Treatment measures are still in their infancy, but an experimental approach generating a great deal of interest involves gene transfer of IL-10 as a potent anti-inflammatory cytokine (to the transplanted organ and/or to the recipient post transplantation in aerosolized fashion). Additional regimens include measures directed toward prevention of infiltration of the graft bed with host leukocytes capable of causing damage (e.g., anti-integrins), although recognizing that this may increase susceptibility to airway microbial pathogens.

ETIOLOGY: CYSTIC FIBROSIS

Cystic fibrosis is an autosomal recessive disorder resulting from mutations in a gene that encodes the cystic fibrosis transmembrane regulator (CFTR), an epithelial chloride channel expressed in a number of tissues, including airways, testis, and pancreas. A mutation in this protein disrupts the normal homeostasis (ion exchange) across the lung epithelium, and a thick, sticky mucus accumulates in the airways, resulting in airway obstruction and an inability to clear inhaled pathogens. In the normal state, a thin, moist mucus layer overlies the epithelial cells such that pathogen binding is hindered while cilia that line the airways expel microbes that enter the airways.
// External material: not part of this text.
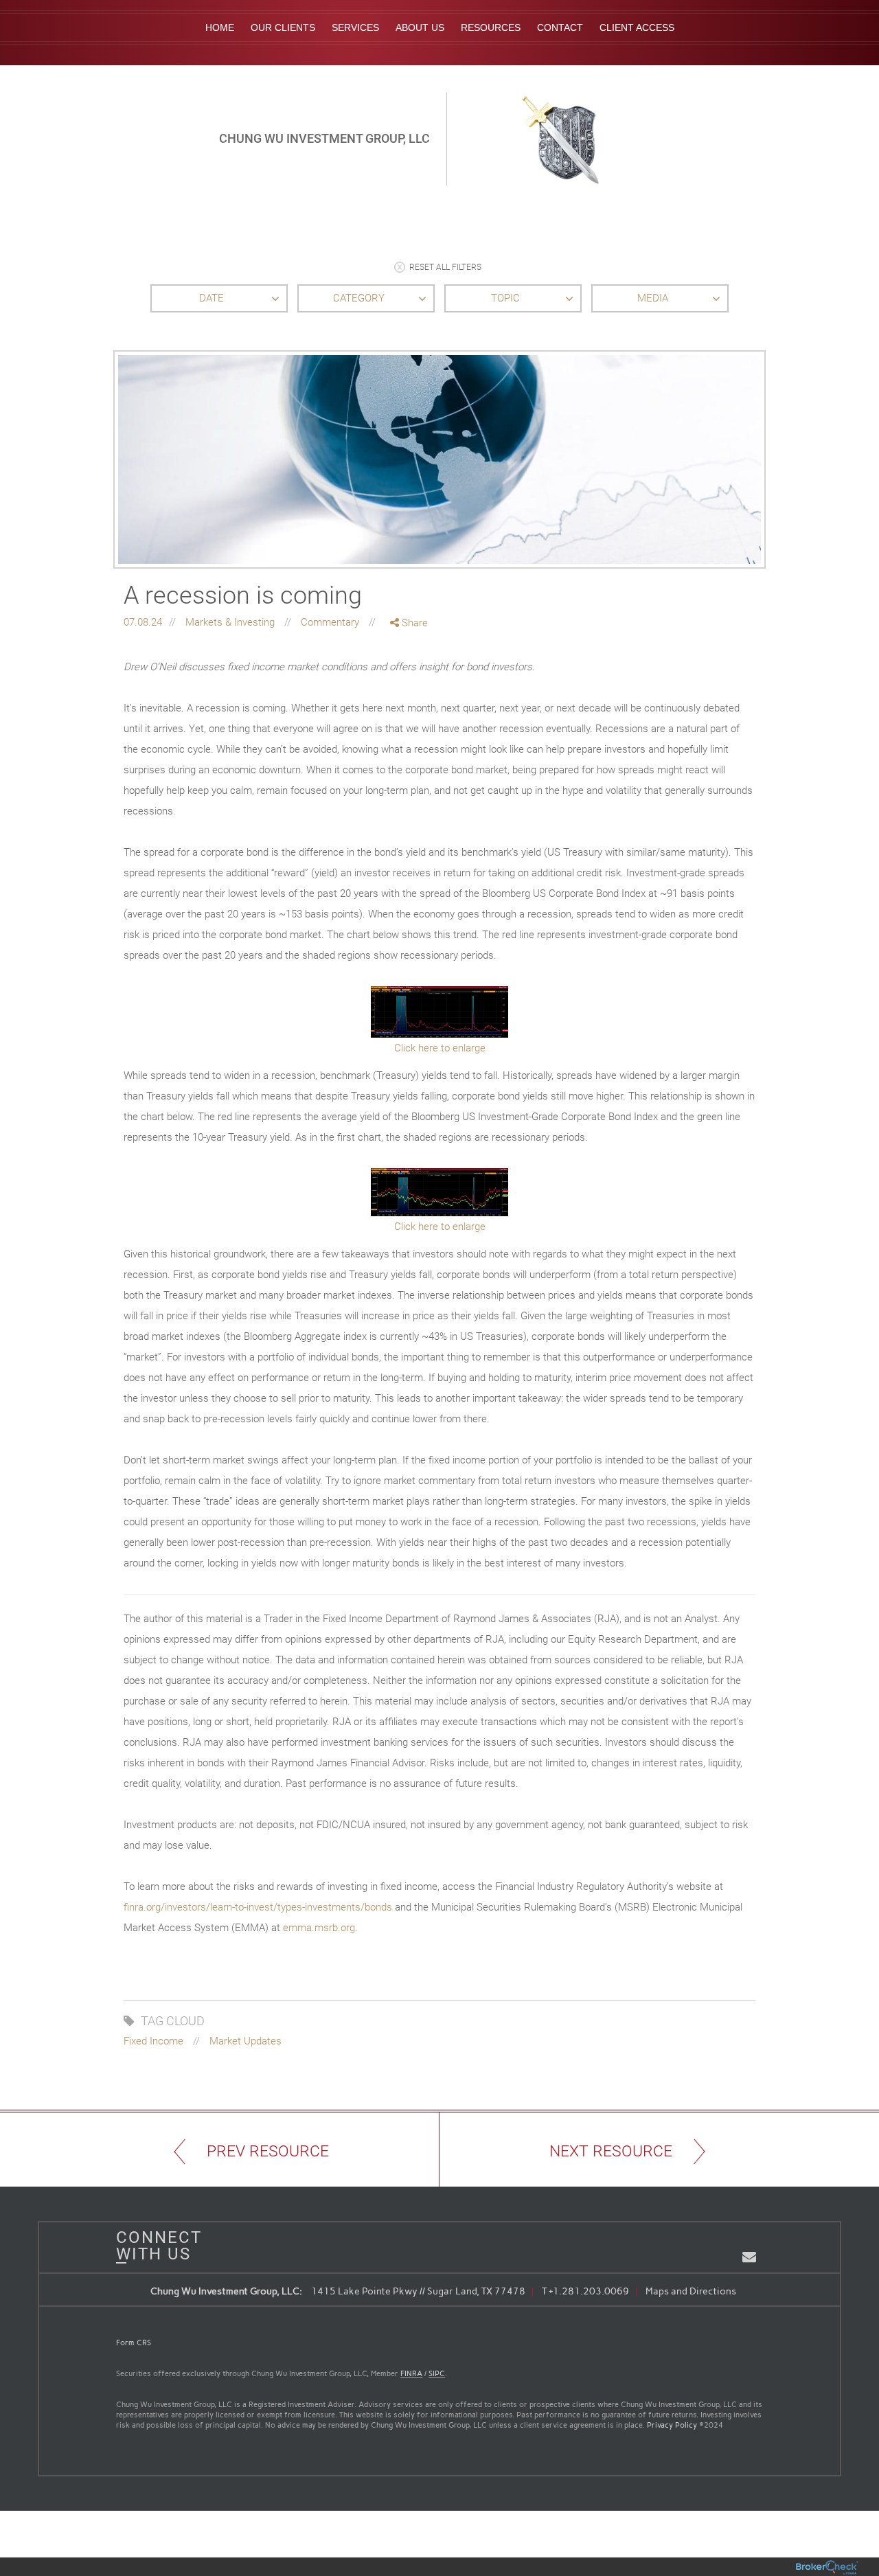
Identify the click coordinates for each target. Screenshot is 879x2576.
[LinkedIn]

For most patients, a diagnosis of cystic fibrosis is made after two elevated sweat chloride measures on separate days or by identification of a mutation using molecular techniques.

Chronic airway infections with S. aureus and P. aeruginosa are common in patients with cystic fibrosis and lead to vigorous inflammatory responses characterized by the migration of neutrophils to this region. In fact, most deaths from cystic fibrosis result from complications associated with infections. One of the factors contributing to infection with these pathogens is the increased numbers of asialolated glycolipids (e.g., asialoGM1) present on epithelial cells that express a mutated CFTR (or that are regenerating). AsialoGM1 functions as a receptor for pili present on both S. aureus and P. aeruginosa. This receptor/ligand interaction leads to the activation of NFκB, a transcription factor for IL-8, which is a chemokine specific for neutrophils. The activated epithelial cells secrete IL-8, which recruits more neutrophils to the site; however, they are unable to clear these infections. Neutrophils in patients with cystic fibrosis have been shown to spontaneously secrete IL-8, with airway neutrophils secreting more than blood neutrophils in the same patient. Additionally, neutrophils release a number of inflammatory products that can cause damage to the lung tissue.
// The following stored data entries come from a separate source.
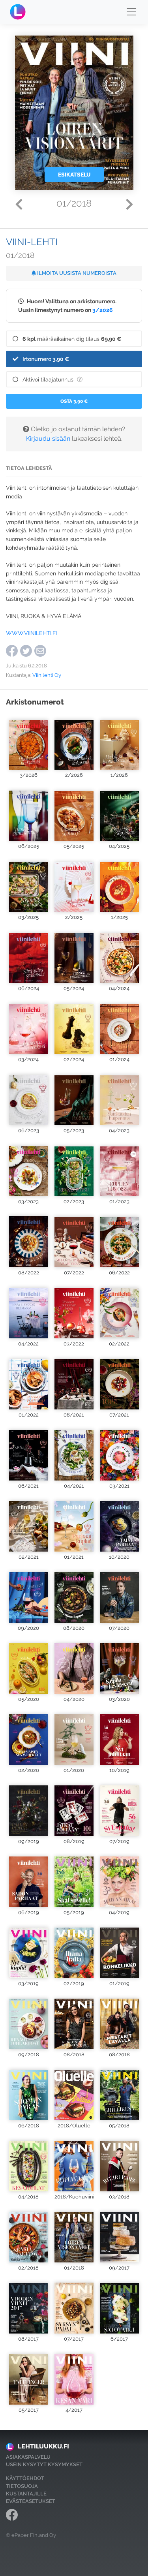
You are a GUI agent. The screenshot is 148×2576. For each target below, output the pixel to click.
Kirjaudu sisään (48, 438)
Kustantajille (26, 2494)
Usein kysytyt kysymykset (44, 2464)
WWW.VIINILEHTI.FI (31, 632)
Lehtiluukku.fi (43, 2446)
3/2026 (102, 309)
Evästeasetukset (30, 2501)
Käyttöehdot (25, 2478)
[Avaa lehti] (28, 741)
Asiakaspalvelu (28, 2457)
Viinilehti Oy (46, 675)
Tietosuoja (22, 2486)
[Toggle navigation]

The chronic inflammatory state that characterizes cystic fibrosis may, in fact, represent a defect in immunoregulation in that cystic fibrosis airways are deficient in IL-10, a cytokine that is known to downregulate inflammatory responses. In vitro studies have shown that T cells expressing a mutated form of CFTR secrete less of the anti-inflammatory cytokine IL-10 than controls. (Note: IL-10 inhibits secretion of IL-12 by antigen-presenting cells. In the absence of IL-10, IL-12 activates NK cells to secrete interferon gamma (IFNγ), which plays a role in the differentiation of CD4+ T cells to Th1 cells secreting inflammatory cytokines (e.g., IFNγ, tumor necrosis factor).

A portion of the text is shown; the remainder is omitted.